1. Home
  2. Knowledge Base
  3. ClickHouse
  4. Building a Fault Tolerant ClickHouse Cluster with ZooKeeper
  1. Home
  2. Knowledge Base
  3. ClickHouse DBA
  4. Building a Fault Tolerant ClickHouse Cluster with ZooKeeper
  1. Home
  2. Knowledge Base
  3. ClickHouse Performance
  4. Building a Fault Tolerant ClickHouse Cluster with ZooKeeper
  1. Home
  2. Knowledge Base
  3. ClickHouse Support
  4. Building a Fault Tolerant ClickHouse Cluster with ZooKeeper

Building a Fault Tolerant ClickHouse Cluster with ZooKeeper

Previous post : Setup ClickHouse Cluster Replication with Zookeeper

Using a single-node ZooKeeper instance is suitable during the development and testing phase. However, in production environments, it is recommended to use an odd number of nodes greater than 1 to adhere to the quorum principle.
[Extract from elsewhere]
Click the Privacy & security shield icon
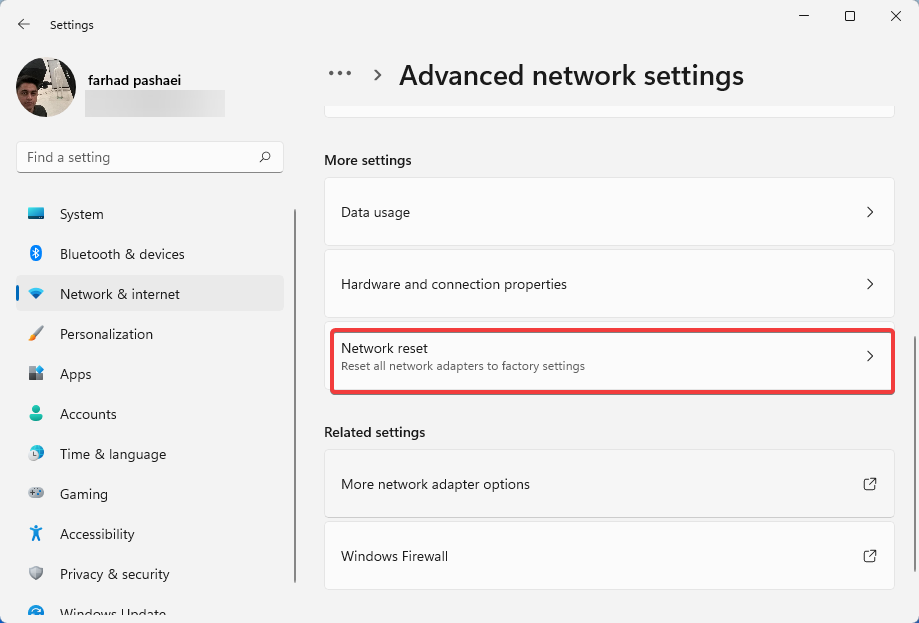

Moreover, adding or removing additional ZooKeeper nodes is possible based on the cluster size and load. To make configuration changes in a ZooKeeper node without any downtime, you can make changes and reboot one node at a time while the other nodes continue serving traffic. This approach helps avoid complete downtime and ensures the service remains available.
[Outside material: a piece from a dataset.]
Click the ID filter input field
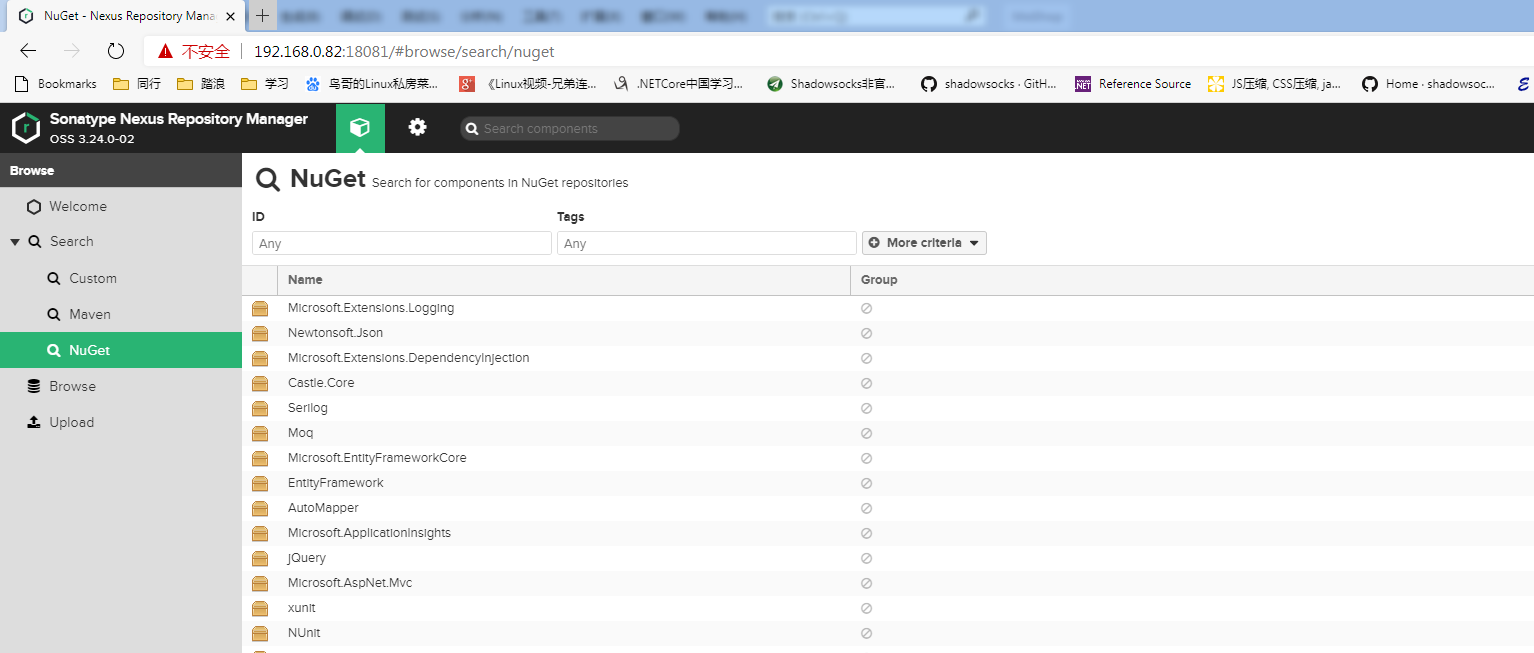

Also, It is recommended to have dedicated nodes for the zookeeper cluster and have fast storage (SSD) for daraDir and logDir to avoid latency.

Configure and Start Zookeeper

Install dependencies and zookeeper packages using apt-get and also use hostnamectl utility to set hostname for easy identification.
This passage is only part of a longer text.